MATERIAL PROVIDED:

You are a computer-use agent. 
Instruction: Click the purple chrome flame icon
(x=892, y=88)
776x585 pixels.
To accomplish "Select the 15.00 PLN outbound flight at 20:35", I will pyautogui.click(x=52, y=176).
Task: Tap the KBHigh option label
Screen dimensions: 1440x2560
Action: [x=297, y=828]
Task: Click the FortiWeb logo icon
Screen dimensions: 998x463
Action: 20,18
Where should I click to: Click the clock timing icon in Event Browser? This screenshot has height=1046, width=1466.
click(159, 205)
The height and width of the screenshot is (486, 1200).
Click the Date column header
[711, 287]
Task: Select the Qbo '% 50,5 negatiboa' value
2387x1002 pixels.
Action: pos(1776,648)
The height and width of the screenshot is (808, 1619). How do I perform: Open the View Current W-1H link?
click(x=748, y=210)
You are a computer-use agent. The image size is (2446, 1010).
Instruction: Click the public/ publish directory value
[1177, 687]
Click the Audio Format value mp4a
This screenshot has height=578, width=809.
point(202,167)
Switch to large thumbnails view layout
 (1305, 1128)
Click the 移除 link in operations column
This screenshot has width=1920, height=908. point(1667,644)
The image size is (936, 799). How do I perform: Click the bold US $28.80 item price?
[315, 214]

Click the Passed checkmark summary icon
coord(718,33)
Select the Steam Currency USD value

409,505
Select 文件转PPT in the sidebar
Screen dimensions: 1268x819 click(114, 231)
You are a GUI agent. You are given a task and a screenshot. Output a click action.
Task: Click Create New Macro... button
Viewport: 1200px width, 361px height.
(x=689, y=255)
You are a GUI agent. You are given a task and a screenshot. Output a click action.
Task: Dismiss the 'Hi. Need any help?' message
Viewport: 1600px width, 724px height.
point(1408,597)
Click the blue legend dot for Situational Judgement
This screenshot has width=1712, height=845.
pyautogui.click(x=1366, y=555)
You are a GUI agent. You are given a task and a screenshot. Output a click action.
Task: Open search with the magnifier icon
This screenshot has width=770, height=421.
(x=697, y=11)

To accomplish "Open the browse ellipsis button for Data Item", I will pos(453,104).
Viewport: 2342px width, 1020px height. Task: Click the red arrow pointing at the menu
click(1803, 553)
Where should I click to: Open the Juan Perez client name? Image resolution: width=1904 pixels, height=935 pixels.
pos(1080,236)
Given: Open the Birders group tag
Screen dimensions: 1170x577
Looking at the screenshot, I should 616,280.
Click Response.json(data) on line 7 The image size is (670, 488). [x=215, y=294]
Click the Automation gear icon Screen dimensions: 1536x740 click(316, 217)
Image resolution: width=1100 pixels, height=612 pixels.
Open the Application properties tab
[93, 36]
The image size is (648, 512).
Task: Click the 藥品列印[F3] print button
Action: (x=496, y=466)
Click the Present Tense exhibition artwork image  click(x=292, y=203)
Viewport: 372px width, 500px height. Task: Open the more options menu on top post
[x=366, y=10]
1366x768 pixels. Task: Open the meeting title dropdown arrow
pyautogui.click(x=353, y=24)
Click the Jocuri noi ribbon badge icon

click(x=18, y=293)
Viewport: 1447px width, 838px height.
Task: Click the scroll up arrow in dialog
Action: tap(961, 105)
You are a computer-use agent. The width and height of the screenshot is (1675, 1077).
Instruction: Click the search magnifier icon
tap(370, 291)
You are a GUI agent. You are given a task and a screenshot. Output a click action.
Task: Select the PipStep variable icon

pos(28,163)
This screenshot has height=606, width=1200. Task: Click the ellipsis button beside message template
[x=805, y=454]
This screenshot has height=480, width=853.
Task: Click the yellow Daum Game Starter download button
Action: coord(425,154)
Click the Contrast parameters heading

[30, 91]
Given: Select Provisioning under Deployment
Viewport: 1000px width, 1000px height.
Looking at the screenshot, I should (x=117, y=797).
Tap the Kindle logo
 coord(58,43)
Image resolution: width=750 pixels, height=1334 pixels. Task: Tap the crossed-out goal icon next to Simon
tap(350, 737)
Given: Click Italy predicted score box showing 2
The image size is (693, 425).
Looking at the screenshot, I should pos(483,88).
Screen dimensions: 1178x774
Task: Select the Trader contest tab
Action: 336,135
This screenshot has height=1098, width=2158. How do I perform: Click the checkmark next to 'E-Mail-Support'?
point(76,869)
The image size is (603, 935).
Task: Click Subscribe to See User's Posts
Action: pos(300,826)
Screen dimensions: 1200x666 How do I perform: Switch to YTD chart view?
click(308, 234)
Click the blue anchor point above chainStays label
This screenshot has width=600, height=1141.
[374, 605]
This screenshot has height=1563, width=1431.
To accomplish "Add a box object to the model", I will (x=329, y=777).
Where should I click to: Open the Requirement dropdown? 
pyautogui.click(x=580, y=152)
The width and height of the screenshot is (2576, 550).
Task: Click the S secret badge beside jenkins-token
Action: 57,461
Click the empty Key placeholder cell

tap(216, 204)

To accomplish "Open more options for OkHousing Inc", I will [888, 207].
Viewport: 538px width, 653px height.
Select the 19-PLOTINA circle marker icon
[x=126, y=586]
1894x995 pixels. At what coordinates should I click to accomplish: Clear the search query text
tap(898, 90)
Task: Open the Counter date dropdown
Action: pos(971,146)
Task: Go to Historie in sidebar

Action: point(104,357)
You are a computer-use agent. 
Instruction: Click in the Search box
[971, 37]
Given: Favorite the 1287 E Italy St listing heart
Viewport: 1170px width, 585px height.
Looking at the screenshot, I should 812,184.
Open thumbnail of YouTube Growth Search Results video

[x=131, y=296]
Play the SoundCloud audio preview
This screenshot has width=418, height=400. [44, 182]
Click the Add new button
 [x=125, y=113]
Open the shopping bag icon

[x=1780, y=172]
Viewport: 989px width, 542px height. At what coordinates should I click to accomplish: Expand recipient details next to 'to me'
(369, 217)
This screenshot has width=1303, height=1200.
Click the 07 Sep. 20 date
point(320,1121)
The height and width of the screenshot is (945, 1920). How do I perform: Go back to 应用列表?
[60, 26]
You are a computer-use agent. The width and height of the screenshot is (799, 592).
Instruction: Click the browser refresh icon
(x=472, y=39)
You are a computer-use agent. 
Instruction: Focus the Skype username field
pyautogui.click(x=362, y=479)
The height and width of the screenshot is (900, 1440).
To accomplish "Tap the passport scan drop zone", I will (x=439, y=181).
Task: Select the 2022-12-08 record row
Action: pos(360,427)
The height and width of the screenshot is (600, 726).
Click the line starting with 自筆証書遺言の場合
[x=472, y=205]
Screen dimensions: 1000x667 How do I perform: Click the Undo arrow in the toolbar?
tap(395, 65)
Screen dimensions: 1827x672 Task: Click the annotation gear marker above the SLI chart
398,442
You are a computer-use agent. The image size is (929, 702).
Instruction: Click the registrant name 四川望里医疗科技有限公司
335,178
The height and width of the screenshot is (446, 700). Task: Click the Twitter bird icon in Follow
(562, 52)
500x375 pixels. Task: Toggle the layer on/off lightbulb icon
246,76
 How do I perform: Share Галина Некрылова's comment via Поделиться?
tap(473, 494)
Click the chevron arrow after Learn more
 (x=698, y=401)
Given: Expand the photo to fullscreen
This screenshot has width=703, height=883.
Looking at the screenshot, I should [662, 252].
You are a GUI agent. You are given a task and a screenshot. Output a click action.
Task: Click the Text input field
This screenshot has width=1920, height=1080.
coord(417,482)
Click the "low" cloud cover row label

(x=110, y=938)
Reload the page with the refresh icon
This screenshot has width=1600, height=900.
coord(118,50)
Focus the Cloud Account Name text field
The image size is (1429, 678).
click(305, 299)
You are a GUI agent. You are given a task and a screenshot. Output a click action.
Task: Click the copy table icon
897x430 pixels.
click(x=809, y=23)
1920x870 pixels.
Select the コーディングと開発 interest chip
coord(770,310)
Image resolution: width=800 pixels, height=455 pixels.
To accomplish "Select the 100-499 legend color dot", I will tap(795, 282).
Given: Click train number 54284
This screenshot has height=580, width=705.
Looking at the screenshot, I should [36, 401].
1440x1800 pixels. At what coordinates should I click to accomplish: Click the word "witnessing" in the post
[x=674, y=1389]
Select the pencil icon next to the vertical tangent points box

PROBLEM DETAILS: Go line by line through the data and copy any that contain "Italy".

COMPLETED EXERCISE:
Given: Click Italy predicted score box showing 2
Given: Favorite the 1287 E Italy St listing heart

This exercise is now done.